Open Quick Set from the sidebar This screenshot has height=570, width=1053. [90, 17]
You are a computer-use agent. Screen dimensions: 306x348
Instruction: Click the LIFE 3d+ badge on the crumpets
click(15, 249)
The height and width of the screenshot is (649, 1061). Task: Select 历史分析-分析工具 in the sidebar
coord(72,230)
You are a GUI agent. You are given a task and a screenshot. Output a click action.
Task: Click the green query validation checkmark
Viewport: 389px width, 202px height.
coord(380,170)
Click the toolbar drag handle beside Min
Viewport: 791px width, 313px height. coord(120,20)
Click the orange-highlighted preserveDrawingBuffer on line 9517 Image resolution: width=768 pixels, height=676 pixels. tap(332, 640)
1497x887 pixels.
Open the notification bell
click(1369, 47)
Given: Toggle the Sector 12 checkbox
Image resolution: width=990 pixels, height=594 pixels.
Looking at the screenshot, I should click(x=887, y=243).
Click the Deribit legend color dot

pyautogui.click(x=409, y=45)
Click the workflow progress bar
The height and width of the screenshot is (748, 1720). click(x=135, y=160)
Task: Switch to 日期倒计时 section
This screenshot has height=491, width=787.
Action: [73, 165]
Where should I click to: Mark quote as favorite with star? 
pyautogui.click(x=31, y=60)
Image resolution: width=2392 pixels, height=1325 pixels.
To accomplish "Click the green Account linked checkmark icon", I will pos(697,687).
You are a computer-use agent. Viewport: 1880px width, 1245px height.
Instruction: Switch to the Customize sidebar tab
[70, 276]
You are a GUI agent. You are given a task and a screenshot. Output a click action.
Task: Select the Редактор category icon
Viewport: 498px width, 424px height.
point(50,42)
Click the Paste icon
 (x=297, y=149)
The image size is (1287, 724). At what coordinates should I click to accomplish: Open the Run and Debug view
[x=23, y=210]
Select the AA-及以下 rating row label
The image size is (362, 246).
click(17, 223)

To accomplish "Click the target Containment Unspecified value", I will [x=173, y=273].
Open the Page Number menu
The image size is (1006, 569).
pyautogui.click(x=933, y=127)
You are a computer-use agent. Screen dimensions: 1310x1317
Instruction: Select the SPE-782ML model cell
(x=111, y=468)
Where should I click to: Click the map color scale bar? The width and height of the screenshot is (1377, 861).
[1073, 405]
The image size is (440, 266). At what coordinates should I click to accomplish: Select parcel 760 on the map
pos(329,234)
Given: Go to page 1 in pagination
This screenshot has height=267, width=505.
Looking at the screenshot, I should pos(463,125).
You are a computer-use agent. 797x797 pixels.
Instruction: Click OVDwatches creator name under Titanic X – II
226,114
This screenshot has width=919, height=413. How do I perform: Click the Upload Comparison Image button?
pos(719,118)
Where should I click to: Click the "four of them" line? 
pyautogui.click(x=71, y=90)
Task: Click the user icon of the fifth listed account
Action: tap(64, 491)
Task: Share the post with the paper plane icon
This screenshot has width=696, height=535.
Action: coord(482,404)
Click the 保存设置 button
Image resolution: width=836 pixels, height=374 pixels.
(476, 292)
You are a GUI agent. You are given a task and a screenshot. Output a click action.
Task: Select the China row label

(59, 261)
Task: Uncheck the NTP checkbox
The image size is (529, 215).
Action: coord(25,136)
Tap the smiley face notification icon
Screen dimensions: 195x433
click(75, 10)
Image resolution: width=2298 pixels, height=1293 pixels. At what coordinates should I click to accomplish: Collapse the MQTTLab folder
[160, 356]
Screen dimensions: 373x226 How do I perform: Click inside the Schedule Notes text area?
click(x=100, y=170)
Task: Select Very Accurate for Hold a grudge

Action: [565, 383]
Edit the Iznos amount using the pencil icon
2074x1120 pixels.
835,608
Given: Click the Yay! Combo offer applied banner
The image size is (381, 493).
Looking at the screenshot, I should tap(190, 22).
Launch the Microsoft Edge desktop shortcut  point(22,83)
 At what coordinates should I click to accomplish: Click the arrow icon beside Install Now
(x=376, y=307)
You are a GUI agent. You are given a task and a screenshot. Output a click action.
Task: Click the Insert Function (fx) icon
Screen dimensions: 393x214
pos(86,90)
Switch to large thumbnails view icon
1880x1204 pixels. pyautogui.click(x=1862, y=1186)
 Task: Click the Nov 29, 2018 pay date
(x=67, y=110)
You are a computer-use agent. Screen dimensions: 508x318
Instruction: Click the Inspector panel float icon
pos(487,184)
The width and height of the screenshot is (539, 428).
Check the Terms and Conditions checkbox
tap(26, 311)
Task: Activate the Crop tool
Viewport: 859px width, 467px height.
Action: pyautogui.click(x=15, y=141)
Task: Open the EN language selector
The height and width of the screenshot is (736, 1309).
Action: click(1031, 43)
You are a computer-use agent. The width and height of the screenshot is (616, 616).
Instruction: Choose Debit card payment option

◆ **STATED PROBLEM**
Reproduce, character for character, the part of the listing that runs from the line containing "You are a computer-use agent. Viewport: 1880px" through the line containing "pos(329,234)", inclusive.

◆ **REPLY**
You are a computer-use agent. Viewport: 1880px width, 1245px height.
Instruction: Switch to the Customize sidebar tab
[70, 276]
You are a GUI agent. You are given a task and a screenshot. Output a click action.
Task: Select the Редактор category icon
Viewport: 498px width, 424px height.
point(50,42)
Click the Paste icon
 (x=297, y=149)
The image size is (1287, 724). At what coordinates should I click to accomplish: Open the Run and Debug view
[x=23, y=210]
Select the AA-及以下 rating row label
The image size is (362, 246).
click(17, 223)

To accomplish "Click the target Containment Unspecified value", I will [x=173, y=273].
Open the Page Number menu
The image size is (1006, 569).
pyautogui.click(x=933, y=127)
You are a computer-use agent. Screen dimensions: 1310x1317
Instruction: Select the SPE-782ML model cell
(x=111, y=468)
Where should I click to: Click the map color scale bar? The width and height of the screenshot is (1377, 861).
[1073, 405]
The image size is (440, 266). At what coordinates should I click to accomplish: Select parcel 760 on the map
pos(329,234)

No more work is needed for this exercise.